■ **Task item**: Repeat the entries exactly as they stand.

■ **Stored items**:
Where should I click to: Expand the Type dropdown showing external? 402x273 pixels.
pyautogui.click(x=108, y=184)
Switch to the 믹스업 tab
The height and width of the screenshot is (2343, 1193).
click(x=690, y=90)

■ **The completed task**:
Where should I click to: Expand the Type dropdown showing external? 402x273 pixels.
pyautogui.click(x=108, y=184)
Switch to the 믹스업 tab
The height and width of the screenshot is (2343, 1193).
click(x=690, y=90)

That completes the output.